Sunday 31 March 2013

snow at Easter

I am beginning to get an inkling of how it must feel to be on an unsuccessful Polar expedition, beaten back repeatedly by the weather.  This morning really didn't look too bad.  The sun was almost shining, and I saw a bee on a flower in the front garden.  Just the one.  Swaddled in thermal leggings, thermal long sleeved vest, long-sleeved t-shirt, old office cotton shirt, thermal hat and neck fleece, heavy fleece jacket and jeans, I strode forth to garden.  The Systems Administrator looked at me dubiously, and I said encouragingly that it was really not too bad out there.

If it had not been such dreadful weather I would have been to the dump at Clacton, and if I had been to the dump I would have come home via the Clacton Garden Centre and bought a large tub of fish, blood and bone.  And if it had not been so very cold and windy the SA and I would have taken the truck to collect a big load of mushroom compost.  If it had been marginally nicer out then at least I would have taken the Skoda and collected a boot-load of compost to be going on with.  Because I had not done any of these things I had run out of mushroom compost, and soon ran out of fish, blood and bone, which put paid to further applications of Strulch.

I did plant out the remaining tray of seed raised oriental poppies from the greenhouse.  Since the plants come into leaf and flower in the spring and are pretty dormant over the summer, I'm experimentally combining them with a patch of perennial sweet pea and Geranium 'Ann Folkard', which die down completely in autumn and take their time to get going the following season.  My hope is that the poppies will have time to do their bit before they disappear under a tidal wave of pea foliage.  The seed came free with a magazine, and I can't think where else to plant them, so it is a low-cost experiment.  I'll let you know how it goes.  I planted some of the poppies last autumn, and it's interesting to see how much bigger and stronger the plants in the ground have grown compared to the ones that overwintered in their pots.

Half way through planting the poppies it began to snow.  It's Easter Sunday, after all.  Why wouldn't it snow?  I was about to give up when it stopped snowing.  I planted out five pots of Muscari 'Dark Eyes' at the front of the border, wondering why I had bought so few bulbs.  I love grape hyacinths. Some tidy-minded people grumble about their self-seeding habits, but I don't.  Extra flowers are always welcome, and I like the semi-natural, interweaving look that you get in gardens where self-seeding is allowed.  I don't even mind the spreading patch of Allium triquetum, which some look on as a fearsome weed.  Mind you, if it escapes into the wild then it is a fearsome weed.

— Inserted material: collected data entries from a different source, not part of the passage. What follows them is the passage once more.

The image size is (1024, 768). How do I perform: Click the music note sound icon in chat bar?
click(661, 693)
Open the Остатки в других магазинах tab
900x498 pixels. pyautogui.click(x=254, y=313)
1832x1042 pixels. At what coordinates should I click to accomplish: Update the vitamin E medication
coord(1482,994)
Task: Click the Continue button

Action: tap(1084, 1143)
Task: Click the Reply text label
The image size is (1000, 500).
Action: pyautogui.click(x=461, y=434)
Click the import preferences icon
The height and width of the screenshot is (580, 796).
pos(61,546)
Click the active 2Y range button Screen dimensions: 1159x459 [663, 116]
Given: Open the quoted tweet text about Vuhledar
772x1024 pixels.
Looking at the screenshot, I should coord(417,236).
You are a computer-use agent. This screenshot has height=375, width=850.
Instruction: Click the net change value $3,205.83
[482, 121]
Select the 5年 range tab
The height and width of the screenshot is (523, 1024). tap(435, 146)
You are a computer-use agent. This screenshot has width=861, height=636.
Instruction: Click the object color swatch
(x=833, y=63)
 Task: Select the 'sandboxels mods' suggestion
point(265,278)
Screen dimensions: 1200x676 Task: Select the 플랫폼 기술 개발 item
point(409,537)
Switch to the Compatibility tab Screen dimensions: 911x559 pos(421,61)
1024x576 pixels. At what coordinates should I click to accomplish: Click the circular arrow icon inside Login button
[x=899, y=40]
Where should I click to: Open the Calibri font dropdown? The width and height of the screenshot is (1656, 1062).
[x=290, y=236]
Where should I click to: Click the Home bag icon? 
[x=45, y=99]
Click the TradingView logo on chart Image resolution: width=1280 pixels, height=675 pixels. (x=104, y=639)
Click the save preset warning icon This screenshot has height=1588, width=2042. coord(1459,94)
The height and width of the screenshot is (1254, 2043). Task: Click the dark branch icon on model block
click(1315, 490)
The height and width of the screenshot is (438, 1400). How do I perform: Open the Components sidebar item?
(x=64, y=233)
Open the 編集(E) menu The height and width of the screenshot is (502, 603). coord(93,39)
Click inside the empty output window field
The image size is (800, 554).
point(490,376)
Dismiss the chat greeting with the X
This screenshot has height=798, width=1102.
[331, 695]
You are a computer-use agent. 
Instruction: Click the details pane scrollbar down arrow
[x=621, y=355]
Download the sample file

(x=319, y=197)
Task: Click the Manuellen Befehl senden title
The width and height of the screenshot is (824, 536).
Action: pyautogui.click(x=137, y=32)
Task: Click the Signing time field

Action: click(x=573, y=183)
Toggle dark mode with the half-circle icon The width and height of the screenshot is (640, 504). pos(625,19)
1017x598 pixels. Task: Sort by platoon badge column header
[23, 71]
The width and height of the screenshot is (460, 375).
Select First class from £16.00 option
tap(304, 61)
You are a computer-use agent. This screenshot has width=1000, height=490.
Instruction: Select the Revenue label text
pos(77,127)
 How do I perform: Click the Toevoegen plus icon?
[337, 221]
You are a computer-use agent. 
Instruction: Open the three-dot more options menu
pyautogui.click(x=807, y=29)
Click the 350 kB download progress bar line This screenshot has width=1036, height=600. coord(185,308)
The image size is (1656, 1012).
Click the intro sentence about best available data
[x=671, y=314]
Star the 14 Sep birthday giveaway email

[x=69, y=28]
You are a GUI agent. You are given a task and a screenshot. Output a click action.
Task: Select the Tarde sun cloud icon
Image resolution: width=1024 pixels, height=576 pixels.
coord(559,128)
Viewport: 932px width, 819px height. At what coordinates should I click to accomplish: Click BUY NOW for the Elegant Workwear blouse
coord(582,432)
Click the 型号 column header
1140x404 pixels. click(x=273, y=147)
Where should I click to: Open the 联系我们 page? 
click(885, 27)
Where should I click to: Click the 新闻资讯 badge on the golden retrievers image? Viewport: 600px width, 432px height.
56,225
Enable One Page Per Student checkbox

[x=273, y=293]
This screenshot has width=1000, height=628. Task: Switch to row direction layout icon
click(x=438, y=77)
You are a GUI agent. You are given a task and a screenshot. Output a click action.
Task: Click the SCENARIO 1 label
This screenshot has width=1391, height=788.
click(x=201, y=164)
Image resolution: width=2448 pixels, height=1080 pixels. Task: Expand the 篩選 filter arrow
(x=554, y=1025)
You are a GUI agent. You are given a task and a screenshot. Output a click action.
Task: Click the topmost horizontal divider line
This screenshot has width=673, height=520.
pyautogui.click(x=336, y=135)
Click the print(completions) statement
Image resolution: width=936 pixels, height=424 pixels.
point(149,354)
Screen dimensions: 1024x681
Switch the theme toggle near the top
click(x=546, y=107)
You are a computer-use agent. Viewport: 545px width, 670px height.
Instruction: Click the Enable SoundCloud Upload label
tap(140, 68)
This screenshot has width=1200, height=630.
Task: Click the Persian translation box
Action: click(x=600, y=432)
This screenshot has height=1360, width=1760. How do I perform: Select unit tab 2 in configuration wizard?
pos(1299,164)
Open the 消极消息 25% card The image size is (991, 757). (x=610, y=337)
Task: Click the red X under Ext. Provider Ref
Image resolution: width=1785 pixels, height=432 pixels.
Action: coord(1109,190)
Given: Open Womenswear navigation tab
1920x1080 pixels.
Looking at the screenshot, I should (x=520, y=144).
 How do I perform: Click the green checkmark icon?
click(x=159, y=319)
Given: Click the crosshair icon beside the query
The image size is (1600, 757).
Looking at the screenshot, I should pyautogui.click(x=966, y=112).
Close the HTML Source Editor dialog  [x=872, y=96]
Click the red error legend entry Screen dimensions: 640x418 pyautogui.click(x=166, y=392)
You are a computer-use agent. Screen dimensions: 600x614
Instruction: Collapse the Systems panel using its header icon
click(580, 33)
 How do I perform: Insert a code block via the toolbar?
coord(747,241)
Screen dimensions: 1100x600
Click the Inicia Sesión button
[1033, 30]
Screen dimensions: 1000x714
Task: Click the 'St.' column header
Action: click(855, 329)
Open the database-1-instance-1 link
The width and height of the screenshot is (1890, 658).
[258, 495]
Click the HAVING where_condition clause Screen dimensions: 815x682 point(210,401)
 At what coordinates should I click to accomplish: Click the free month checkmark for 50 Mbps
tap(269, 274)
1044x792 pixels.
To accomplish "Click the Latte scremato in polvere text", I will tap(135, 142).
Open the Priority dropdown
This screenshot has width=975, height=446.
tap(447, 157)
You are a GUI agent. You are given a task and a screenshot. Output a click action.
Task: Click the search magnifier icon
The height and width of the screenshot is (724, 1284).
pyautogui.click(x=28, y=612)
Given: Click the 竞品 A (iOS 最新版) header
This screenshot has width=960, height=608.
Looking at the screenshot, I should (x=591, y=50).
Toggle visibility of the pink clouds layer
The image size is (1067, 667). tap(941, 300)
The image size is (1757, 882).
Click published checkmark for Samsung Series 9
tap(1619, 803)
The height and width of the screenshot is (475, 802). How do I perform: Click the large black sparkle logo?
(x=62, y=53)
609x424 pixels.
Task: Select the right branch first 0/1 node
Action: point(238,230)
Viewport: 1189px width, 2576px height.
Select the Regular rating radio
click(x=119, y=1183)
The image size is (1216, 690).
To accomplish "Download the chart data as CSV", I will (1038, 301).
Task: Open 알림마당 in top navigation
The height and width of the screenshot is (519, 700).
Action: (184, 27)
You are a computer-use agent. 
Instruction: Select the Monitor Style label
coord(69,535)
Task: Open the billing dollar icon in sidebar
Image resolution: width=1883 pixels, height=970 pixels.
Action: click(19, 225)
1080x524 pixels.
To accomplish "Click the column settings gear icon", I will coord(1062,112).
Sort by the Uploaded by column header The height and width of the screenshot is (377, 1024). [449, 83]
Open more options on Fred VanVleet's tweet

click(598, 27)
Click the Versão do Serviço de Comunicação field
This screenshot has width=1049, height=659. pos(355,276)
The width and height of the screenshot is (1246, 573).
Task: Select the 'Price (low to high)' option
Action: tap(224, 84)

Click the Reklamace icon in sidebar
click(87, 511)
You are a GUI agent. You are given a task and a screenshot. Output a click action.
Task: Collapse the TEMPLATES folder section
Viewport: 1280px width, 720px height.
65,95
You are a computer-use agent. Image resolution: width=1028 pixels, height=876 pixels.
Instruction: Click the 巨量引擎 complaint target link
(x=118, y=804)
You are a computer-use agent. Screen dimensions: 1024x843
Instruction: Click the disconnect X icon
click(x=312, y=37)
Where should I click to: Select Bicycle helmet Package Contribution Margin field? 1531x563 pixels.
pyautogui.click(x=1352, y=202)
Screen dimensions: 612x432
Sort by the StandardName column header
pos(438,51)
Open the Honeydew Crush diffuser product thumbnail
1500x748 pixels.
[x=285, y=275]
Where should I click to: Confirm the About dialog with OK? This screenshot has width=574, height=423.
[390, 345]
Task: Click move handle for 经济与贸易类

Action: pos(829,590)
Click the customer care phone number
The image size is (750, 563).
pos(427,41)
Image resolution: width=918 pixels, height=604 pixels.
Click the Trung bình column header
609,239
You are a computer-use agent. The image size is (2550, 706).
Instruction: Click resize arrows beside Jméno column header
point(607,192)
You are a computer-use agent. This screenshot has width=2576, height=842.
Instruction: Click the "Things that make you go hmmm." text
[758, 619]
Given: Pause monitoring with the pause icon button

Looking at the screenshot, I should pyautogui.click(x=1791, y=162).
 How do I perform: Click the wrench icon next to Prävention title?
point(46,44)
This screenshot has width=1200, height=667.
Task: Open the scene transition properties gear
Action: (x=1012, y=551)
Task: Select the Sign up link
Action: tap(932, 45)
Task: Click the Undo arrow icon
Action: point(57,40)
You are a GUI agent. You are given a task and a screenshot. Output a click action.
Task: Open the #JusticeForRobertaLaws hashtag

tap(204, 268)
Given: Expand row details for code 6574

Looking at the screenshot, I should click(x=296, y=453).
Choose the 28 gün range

I planted a pot of a miniature Narcissus called 'Baby Moon', then began to wonder if I had put it in a sensible place, or if the perennial pea would smother its little leaves before it had finished growing for the year.  I scooped up 'Baby Moon' and put it back in its pot, deciding it was too cold to think and I would weed the island bed and cut down the last of the old herbaceous stems.  It began to snow again.  I gave up.